Work out how many lines in the data hold the word "navigation", and reply with that number only.

(Records excerpted from a collection)
------------
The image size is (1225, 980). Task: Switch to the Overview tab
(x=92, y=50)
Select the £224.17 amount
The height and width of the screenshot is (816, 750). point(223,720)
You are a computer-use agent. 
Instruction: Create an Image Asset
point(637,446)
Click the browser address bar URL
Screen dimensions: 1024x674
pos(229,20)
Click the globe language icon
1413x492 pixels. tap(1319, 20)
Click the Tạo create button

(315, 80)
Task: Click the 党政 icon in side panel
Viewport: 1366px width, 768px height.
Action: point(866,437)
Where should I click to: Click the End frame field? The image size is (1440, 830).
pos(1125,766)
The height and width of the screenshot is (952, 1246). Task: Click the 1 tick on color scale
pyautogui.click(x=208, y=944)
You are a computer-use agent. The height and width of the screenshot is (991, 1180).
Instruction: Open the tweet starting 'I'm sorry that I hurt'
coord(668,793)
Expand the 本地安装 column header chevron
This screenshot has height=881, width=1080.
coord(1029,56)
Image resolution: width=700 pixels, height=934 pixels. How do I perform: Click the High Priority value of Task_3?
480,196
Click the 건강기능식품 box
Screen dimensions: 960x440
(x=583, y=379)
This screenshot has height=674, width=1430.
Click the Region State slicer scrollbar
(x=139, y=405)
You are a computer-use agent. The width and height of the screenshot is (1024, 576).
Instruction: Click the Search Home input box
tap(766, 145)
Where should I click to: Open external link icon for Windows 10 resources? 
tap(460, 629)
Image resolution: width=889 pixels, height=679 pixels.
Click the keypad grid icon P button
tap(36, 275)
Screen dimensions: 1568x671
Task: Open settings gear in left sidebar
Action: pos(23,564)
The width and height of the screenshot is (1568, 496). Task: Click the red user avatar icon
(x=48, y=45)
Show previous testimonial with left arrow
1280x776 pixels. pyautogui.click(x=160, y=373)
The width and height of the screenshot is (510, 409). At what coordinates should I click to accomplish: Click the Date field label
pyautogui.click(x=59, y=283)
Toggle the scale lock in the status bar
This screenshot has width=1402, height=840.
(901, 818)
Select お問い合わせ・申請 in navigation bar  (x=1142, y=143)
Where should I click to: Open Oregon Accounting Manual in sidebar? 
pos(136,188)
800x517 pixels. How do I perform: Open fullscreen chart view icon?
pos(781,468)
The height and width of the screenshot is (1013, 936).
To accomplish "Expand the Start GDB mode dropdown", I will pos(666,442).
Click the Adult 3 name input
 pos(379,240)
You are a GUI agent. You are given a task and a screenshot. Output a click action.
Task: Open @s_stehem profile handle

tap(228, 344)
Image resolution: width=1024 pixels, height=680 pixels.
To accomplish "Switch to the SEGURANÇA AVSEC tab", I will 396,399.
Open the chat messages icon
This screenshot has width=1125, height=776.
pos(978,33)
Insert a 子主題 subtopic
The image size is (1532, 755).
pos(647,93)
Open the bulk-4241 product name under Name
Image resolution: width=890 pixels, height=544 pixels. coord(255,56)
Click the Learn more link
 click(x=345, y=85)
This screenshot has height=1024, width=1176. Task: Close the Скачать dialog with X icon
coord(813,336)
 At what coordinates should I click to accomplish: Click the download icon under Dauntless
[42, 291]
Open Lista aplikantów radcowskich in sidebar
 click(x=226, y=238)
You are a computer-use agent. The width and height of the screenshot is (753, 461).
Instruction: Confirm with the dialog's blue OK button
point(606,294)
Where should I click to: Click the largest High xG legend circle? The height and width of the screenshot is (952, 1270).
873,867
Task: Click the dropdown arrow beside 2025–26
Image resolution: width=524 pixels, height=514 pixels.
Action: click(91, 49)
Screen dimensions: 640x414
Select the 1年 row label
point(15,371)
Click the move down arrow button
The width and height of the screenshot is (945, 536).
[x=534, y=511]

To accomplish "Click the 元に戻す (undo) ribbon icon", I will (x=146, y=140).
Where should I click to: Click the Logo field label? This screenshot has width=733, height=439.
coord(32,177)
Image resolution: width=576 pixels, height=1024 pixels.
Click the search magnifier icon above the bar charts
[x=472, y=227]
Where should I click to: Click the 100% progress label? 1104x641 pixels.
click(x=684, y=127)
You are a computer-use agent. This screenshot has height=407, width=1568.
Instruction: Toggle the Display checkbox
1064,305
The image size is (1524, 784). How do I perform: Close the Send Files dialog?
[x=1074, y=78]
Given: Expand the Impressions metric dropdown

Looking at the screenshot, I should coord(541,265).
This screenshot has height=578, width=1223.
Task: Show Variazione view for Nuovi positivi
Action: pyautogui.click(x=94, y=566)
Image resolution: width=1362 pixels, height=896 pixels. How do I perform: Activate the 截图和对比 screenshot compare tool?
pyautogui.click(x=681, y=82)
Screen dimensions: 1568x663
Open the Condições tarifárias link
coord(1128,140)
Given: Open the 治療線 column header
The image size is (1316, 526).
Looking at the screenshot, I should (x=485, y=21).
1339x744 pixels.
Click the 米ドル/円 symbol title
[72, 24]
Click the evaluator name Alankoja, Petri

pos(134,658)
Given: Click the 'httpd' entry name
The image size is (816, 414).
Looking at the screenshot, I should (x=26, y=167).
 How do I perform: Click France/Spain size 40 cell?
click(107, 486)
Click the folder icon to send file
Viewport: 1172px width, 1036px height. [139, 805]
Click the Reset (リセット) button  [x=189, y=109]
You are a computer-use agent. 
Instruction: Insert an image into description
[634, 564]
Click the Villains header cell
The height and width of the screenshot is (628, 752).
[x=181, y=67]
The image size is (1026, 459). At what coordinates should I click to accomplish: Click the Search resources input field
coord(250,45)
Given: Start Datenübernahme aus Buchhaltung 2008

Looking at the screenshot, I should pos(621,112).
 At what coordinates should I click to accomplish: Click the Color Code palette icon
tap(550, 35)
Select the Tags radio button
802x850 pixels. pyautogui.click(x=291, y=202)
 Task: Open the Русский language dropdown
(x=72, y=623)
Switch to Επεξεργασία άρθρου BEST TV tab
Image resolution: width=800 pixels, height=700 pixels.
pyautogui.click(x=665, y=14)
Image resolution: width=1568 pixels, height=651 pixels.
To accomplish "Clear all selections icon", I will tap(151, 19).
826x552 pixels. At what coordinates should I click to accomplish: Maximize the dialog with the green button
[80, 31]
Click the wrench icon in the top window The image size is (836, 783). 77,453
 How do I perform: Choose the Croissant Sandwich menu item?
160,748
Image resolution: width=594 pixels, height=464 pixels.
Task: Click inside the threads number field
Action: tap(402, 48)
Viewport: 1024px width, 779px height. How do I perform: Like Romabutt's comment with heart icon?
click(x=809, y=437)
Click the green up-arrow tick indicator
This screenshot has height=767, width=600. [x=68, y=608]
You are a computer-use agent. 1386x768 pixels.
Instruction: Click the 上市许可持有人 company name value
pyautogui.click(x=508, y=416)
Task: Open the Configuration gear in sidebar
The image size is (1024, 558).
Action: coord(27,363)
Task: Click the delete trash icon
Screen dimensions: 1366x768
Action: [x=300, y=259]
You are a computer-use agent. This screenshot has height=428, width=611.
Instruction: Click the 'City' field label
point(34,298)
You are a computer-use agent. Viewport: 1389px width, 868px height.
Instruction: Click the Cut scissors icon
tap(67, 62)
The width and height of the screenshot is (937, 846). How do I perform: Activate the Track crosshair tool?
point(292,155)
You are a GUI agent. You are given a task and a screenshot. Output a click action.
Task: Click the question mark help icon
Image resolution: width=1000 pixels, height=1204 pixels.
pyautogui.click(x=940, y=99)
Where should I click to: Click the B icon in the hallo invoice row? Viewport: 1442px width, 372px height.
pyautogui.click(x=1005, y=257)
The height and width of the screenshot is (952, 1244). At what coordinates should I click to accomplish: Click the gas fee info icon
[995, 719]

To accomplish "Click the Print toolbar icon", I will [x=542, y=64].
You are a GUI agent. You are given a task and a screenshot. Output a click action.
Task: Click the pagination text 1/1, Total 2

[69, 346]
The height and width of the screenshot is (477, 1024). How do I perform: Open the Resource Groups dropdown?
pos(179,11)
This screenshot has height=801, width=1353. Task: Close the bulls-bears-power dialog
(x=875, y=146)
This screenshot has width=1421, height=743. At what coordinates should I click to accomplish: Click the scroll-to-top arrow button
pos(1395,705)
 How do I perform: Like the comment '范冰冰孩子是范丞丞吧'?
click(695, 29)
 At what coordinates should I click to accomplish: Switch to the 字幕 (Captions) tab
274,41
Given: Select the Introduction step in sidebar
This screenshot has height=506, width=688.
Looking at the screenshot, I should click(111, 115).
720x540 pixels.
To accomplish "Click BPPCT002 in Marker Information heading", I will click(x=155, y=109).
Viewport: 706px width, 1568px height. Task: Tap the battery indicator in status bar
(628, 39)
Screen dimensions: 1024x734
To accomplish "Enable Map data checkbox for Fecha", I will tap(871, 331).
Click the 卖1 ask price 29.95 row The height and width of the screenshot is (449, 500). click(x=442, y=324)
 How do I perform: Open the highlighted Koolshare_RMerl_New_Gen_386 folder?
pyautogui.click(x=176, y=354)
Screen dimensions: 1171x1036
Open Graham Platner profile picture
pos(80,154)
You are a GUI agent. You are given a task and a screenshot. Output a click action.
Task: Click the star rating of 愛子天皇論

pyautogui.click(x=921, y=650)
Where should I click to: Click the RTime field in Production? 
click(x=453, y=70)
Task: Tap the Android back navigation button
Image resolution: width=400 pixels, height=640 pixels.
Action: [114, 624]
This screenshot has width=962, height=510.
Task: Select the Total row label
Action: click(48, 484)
------------
THE COMPLETED TASK: 2